The company still mined five times more Bitcoin than in August 2022, producing 1,072 last month, and said unfavorable weather conditions caused the decrease from July.
United States-based crypto mining operator Marathon Digital Holdings produced 1,072 Bitcoin (BTC) in August — 9% less than in July but five times more than in August 2022.
On Sept. 5, Marathon shared the unaudited BTC production and miner installation updates for August. According to the press release, the company increased its U.S. operational hash rate by 2% month-over-month to 19.1 exahashes in August, and it increased its installed hash rate by 1% month-over-month to 23.1 exahashes. The rise occurred due to the upgrade of Bitmain Antminer S19j Pro miners to more efficient S19 XP models.
Marathon reached its primary domestic growth target of 23 exahashes and now aims to hit 30 exahashes, with two planned to be obtained through international facilities and five by contract from other entities.
Marathon is also finalizing paperwork on its new mining facility in Garden City, Texas, with its joint venture in Abu Dhabi mining 50 Bitcoin in August.

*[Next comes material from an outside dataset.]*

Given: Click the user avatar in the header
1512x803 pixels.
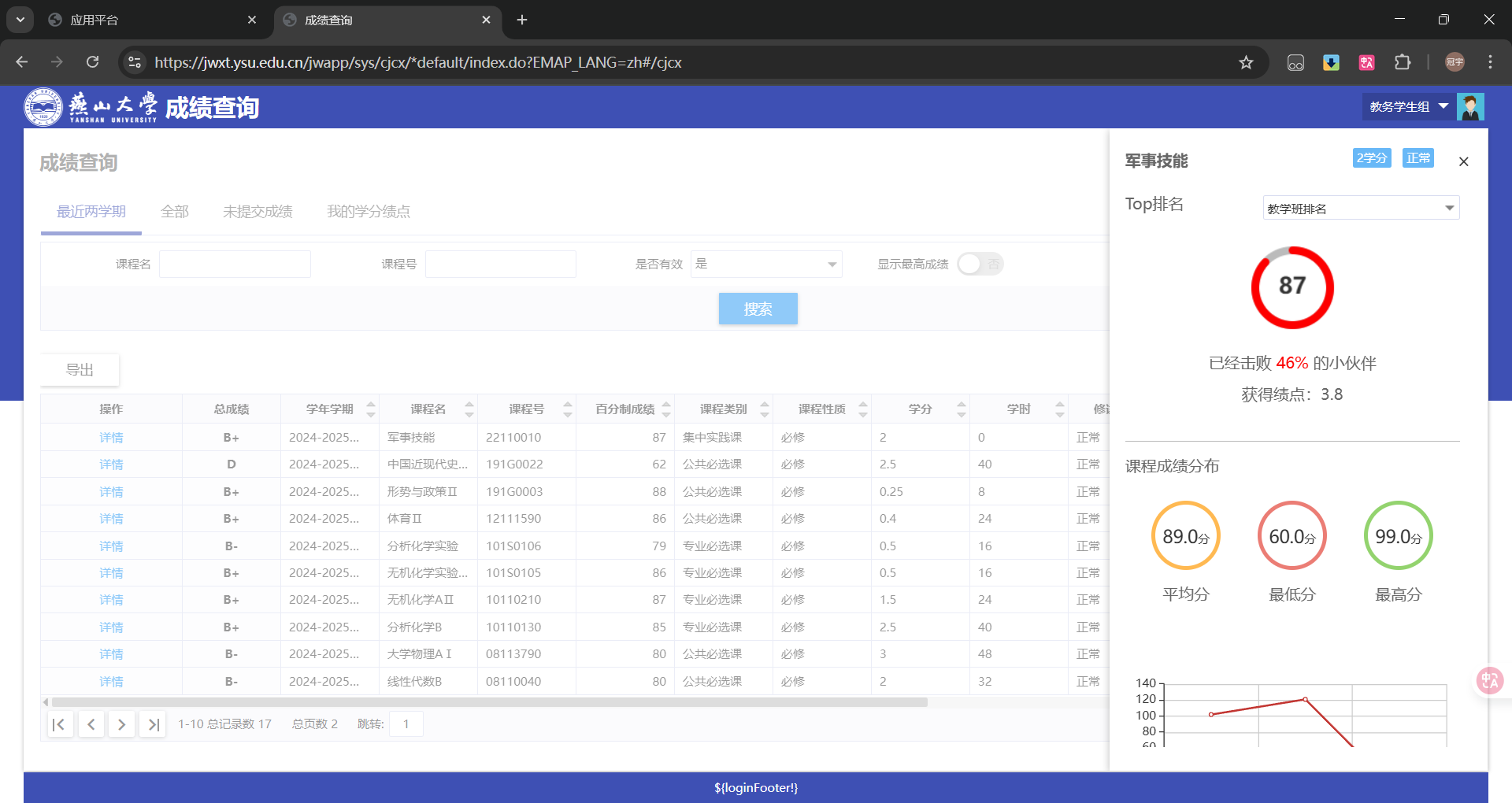Looking at the screenshot, I should 1471,106.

As to the relative decrease in BTC production, Marathon CEO Fred Thiel blames it on climate conditions:
“The decrease in Bitcoin production from July was largely due to increased curtailment activity in Texas due to record high temperatures. These temporary shutdowns more than offset the progress we have made to increase our operational hash rate and optimize our operations.”
In August, Marathon published its Q2 2023 financial results, claiming a 228% increase in revenue over Q2 2022. The company reported a $23.4 million gain from selling 63% of the Bitcoin mined in the quarter, which it used to fund operating costs. Impairment charges on the value of its held digital assets were $8.4 million.